(EXTRACTED INFORMATION begins)

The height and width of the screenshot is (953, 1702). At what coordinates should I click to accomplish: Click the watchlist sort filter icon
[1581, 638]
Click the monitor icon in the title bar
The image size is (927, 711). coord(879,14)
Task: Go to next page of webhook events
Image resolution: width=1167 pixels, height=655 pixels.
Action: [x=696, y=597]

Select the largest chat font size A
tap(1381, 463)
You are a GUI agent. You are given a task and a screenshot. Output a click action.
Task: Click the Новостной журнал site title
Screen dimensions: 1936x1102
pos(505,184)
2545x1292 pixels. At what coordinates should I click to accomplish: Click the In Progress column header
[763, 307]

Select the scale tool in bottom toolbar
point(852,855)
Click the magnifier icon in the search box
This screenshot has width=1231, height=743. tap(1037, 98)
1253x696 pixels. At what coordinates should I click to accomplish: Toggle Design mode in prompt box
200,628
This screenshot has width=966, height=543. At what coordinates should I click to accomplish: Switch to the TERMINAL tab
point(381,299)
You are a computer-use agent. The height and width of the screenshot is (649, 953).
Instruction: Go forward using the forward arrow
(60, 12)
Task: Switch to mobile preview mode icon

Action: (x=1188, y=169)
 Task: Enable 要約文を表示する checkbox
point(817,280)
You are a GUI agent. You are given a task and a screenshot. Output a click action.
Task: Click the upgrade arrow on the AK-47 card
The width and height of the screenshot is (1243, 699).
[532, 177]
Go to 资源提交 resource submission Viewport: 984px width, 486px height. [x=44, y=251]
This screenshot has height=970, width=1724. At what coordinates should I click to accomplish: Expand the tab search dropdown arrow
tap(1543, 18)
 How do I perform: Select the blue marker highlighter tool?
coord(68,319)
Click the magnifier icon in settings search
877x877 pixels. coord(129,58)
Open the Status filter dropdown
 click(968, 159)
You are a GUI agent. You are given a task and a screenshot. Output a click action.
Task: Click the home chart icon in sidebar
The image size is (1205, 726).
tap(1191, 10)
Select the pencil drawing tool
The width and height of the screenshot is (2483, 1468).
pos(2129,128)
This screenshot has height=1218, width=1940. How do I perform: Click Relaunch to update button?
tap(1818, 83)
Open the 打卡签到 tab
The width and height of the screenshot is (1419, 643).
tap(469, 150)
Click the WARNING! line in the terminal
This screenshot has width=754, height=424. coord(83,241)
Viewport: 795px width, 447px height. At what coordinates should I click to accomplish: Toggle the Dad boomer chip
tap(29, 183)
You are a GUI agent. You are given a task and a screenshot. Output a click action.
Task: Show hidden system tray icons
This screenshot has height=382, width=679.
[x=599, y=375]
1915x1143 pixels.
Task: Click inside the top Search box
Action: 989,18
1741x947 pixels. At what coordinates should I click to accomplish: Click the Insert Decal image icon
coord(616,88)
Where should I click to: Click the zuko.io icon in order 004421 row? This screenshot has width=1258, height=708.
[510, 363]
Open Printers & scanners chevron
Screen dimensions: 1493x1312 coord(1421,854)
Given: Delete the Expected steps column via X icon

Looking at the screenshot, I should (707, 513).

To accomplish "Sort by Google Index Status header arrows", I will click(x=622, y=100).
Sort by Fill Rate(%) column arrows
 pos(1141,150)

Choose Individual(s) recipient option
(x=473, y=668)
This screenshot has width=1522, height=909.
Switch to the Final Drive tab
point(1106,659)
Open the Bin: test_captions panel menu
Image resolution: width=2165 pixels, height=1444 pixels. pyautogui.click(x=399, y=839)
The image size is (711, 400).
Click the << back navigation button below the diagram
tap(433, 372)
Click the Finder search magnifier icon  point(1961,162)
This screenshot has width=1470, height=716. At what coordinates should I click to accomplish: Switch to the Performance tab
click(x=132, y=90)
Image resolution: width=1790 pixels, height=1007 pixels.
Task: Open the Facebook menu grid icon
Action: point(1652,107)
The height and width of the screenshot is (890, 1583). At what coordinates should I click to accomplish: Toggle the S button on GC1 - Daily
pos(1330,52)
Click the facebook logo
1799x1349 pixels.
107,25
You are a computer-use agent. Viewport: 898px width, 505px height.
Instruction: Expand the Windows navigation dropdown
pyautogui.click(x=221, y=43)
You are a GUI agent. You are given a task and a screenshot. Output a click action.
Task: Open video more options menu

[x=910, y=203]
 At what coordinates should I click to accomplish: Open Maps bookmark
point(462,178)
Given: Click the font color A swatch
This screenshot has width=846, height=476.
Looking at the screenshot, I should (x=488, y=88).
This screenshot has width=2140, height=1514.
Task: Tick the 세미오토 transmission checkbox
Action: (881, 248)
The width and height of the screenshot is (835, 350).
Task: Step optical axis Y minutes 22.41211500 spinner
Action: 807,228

(EXTRACTED INFORMATION ends)

DESCRIPTION OF THE TASK: This exercise calls for every record above to be written out again exactly.

SOLUTION TO THIS PROBLEM:
The height and width of the screenshot is (953, 1702). At what coordinates should I click to accomplish: Click the watchlist sort filter icon
[1581, 638]
Click the monitor icon in the title bar
The image size is (927, 711). coord(879,14)
Task: Go to next page of webhook events
Image resolution: width=1167 pixels, height=655 pixels.
Action: [x=696, y=597]

Select the largest chat font size A
tap(1381, 463)
You are a GUI agent. You are given a task and a screenshot. Output a click action.
Task: Click the Новостной журнал site title
Screen dimensions: 1936x1102
pos(505,184)
2545x1292 pixels. At what coordinates should I click to accomplish: Click the In Progress column header
[763, 307]

Select the scale tool in bottom toolbar
point(852,855)
Click the magnifier icon in the search box
This screenshot has width=1231, height=743. tap(1037, 98)
1253x696 pixels. At what coordinates should I click to accomplish: Toggle Design mode in prompt box
200,628
This screenshot has width=966, height=543. At what coordinates should I click to accomplish: Switch to the TERMINAL tab
point(381,299)
You are a computer-use agent. The height and width of the screenshot is (649, 953).
Instruction: Go forward using the forward arrow
(60, 12)
Task: Switch to mobile preview mode icon

Action: (x=1188, y=169)
 Task: Enable 要約文を表示する checkbox
point(817,280)
You are a GUI agent. You are given a task and a screenshot. Output a click action.
Task: Click the upgrade arrow on the AK-47 card
The width and height of the screenshot is (1243, 699).
[532, 177]
Go to 资源提交 resource submission Viewport: 984px width, 486px height. [x=44, y=251]
This screenshot has height=970, width=1724. At what coordinates should I click to accomplish: Expand the tab search dropdown arrow
tap(1543, 18)
 How do I perform: Select the blue marker highlighter tool?
coord(68,319)
Click the magnifier icon in settings search
877x877 pixels. coord(129,58)
Open the Status filter dropdown
 click(968, 159)
You are a GUI agent. You are given a task and a screenshot. Output a click action.
Task: Click the home chart icon in sidebar
The image size is (1205, 726).
tap(1191, 10)
Select the pencil drawing tool
The width and height of the screenshot is (2483, 1468).
pos(2129,128)
This screenshot has height=1218, width=1940. How do I perform: Click Relaunch to update button?
tap(1818, 83)
Open the 打卡签到 tab
The width and height of the screenshot is (1419, 643).
tap(469, 150)
Click the WARNING! line in the terminal
This screenshot has width=754, height=424. coord(83,241)
Viewport: 795px width, 447px height. At what coordinates should I click to accomplish: Toggle the Dad boomer chip
tap(29, 183)
You are a GUI agent. You are given a task and a screenshot. Output a click action.
Task: Show hidden system tray icons
This screenshot has height=382, width=679.
[x=599, y=375]
1915x1143 pixels.
Task: Click inside the top Search box
Action: 989,18
1741x947 pixels. At what coordinates should I click to accomplish: Click the Insert Decal image icon
coord(616,88)
Where should I click to: Click the zuko.io icon in order 004421 row? This screenshot has width=1258, height=708.
[510, 363]
Open Printers & scanners chevron
Screen dimensions: 1493x1312 coord(1421,854)
Given: Delete the Expected steps column via X icon

Looking at the screenshot, I should (707, 513).

To accomplish "Sort by Google Index Status header arrows", I will click(x=622, y=100).
Sort by Fill Rate(%) column arrows
 pos(1141,150)

Choose Individual(s) recipient option
(x=473, y=668)
This screenshot has width=1522, height=909.
Switch to the Final Drive tab
point(1106,659)
Open the Bin: test_captions panel menu
Image resolution: width=2165 pixels, height=1444 pixels. pyautogui.click(x=399, y=839)
The image size is (711, 400).
Click the << back navigation button below the diagram
tap(433, 372)
Click the Finder search magnifier icon  point(1961,162)
This screenshot has width=1470, height=716. At what coordinates should I click to accomplish: Switch to the Performance tab
click(x=132, y=90)
Image resolution: width=1790 pixels, height=1007 pixels.
Task: Open the Facebook menu grid icon
Action: point(1652,107)
The height and width of the screenshot is (890, 1583). At what coordinates should I click to accomplish: Toggle the S button on GC1 - Daily
pos(1330,52)
Click the facebook logo
1799x1349 pixels.
107,25
You are a computer-use agent. Viewport: 898px width, 505px height.
Instruction: Expand the Windows navigation dropdown
pyautogui.click(x=221, y=43)
You are a GUI agent. You are given a task and a screenshot. Output a click action.
Task: Open video more options menu

[x=910, y=203]
 At what coordinates should I click to accomplish: Open Maps bookmark
point(462,178)
Given: Click the font color A swatch
This screenshot has width=846, height=476.
Looking at the screenshot, I should (x=488, y=88).
This screenshot has width=2140, height=1514.
Task: Tick the 세미오토 transmission checkbox
Action: (881, 248)
The width and height of the screenshot is (835, 350).
Task: Step optical axis Y minutes 22.41211500 spinner
Action: 807,228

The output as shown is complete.